| EXERCISE |
Output all records exactly, with no images.

| RECORDS FOR THE EXERCISE |
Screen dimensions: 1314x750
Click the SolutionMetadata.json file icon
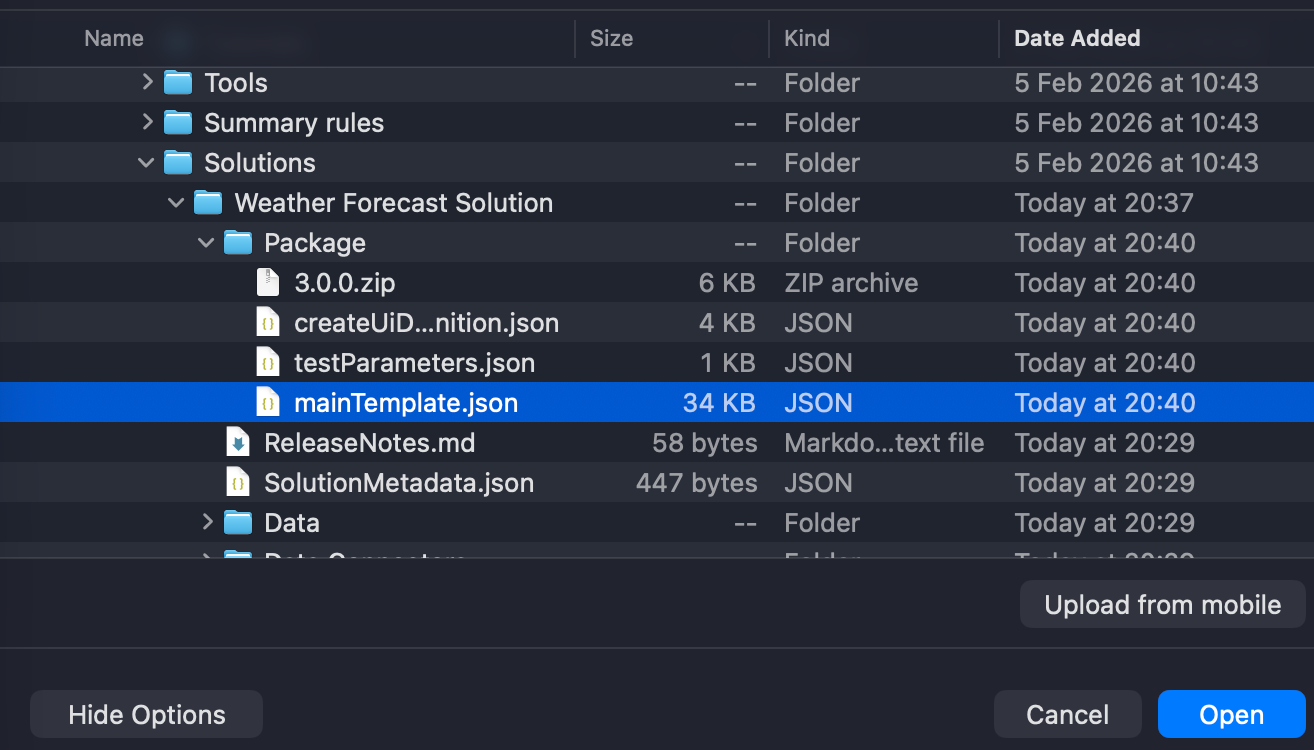pyautogui.click(x=238, y=483)
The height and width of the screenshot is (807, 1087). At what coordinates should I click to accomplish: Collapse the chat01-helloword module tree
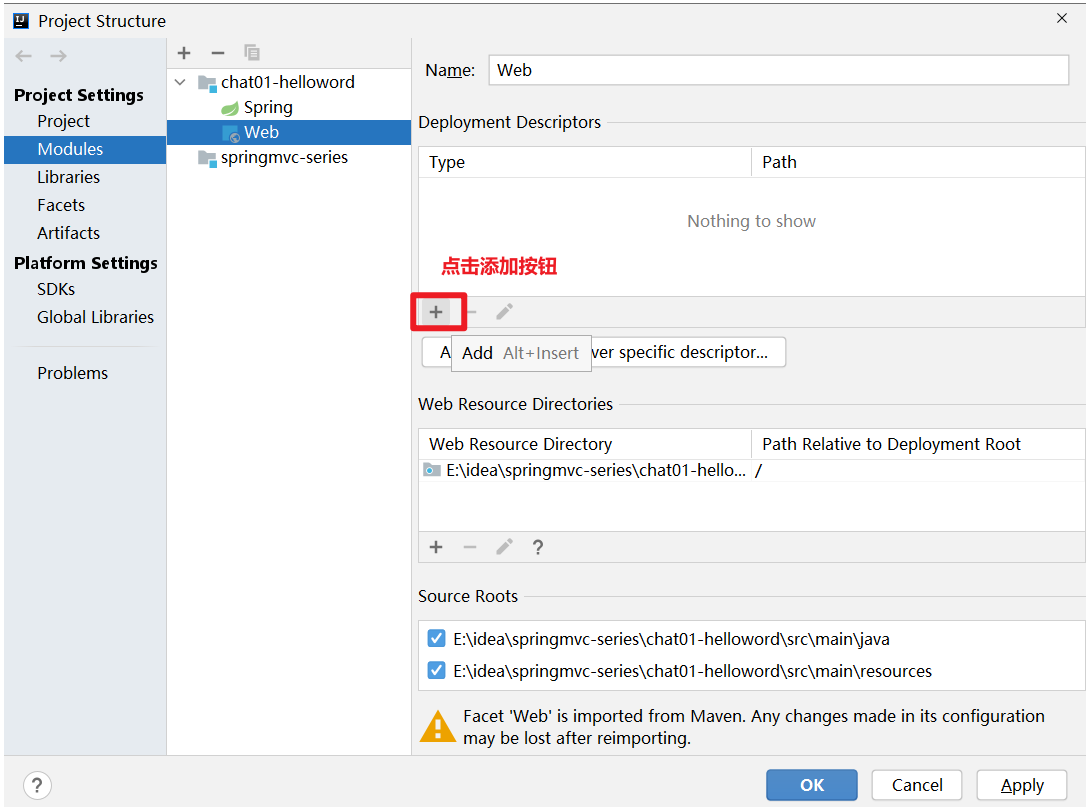click(180, 82)
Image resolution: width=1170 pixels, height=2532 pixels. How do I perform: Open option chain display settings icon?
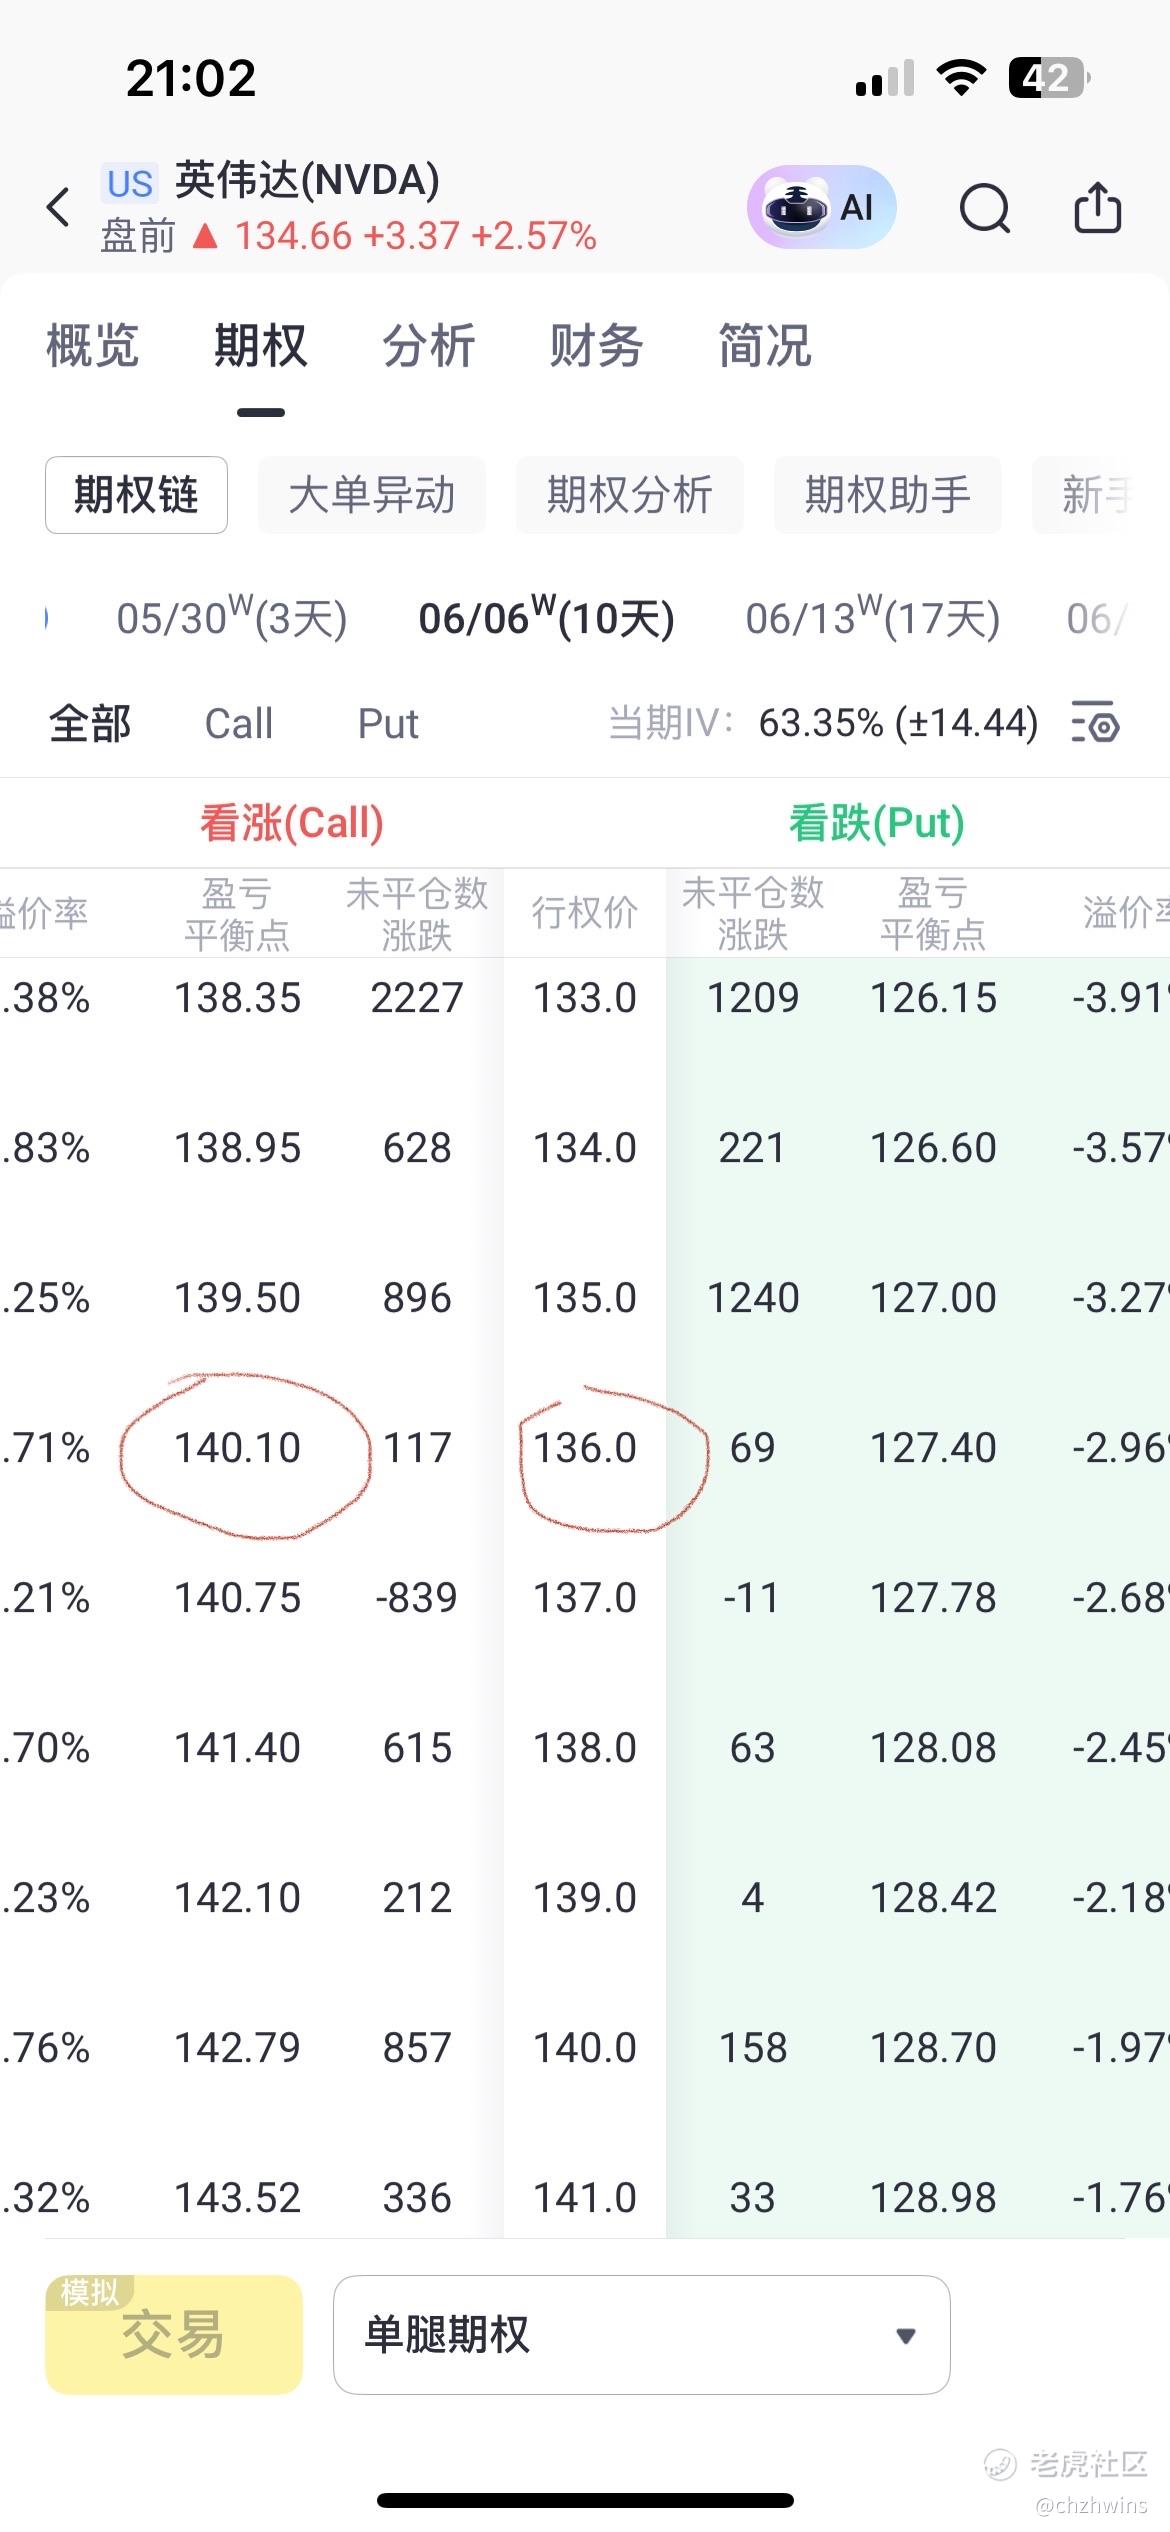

| RESULT |
Screen dimensions: 1314x750
Click the SolutionMetadata.json file icon
pyautogui.click(x=238, y=483)
The height and width of the screenshot is (807, 1087). At what coordinates should I click to accomplish: Collapse the chat01-helloword module tree
click(180, 82)
Image resolution: width=1170 pixels, height=2532 pixels. How do I perform: Open option chain display settings icon?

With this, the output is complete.